:: What the task asks ::
Return the lines from the line containing "Image resolution: width=93, height=2576." through the last line of the material below, exactly as they appear and with no others.

:: Data listing ::

========================================================================

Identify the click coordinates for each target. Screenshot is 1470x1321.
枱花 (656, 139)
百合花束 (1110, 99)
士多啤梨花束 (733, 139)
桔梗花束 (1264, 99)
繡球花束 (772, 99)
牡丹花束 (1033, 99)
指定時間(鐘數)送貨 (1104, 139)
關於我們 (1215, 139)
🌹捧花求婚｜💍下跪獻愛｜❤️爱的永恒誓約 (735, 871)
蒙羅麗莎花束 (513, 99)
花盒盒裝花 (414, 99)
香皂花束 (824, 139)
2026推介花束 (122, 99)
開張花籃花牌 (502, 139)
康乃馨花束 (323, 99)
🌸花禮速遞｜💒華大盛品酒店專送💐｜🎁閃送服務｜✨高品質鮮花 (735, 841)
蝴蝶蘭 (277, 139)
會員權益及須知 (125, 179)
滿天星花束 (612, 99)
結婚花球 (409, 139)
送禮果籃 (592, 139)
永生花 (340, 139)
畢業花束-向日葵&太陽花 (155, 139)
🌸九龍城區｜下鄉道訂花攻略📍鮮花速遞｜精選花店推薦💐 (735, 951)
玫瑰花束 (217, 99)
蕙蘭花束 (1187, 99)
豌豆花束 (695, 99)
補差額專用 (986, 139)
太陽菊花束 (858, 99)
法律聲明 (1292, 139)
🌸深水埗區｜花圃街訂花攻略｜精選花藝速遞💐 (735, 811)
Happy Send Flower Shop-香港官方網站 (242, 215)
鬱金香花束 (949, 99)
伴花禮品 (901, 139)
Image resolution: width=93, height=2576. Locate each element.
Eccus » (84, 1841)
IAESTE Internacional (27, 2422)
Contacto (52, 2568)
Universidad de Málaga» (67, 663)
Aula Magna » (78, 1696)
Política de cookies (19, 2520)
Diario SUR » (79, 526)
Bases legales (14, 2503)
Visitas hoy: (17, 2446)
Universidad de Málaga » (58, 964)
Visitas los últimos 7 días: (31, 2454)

========================================================================

:: Exercise result ::
Image resolution: width=93, height=2576. Locate each element.
Eccus » (84, 1841)
IAESTE Internacional (27, 2422)
Contacto (52, 2568)
Universidad de Málaga» (67, 663)
Aula Magna » (78, 1696)
Política de cookies (19, 2520)
Diario SUR » (79, 526)
Bases legales (14, 2503)
Visitas hoy: (17, 2446)
Universidad de Málaga » (58, 964)
Visitas los últimos 7 días: (31, 2454)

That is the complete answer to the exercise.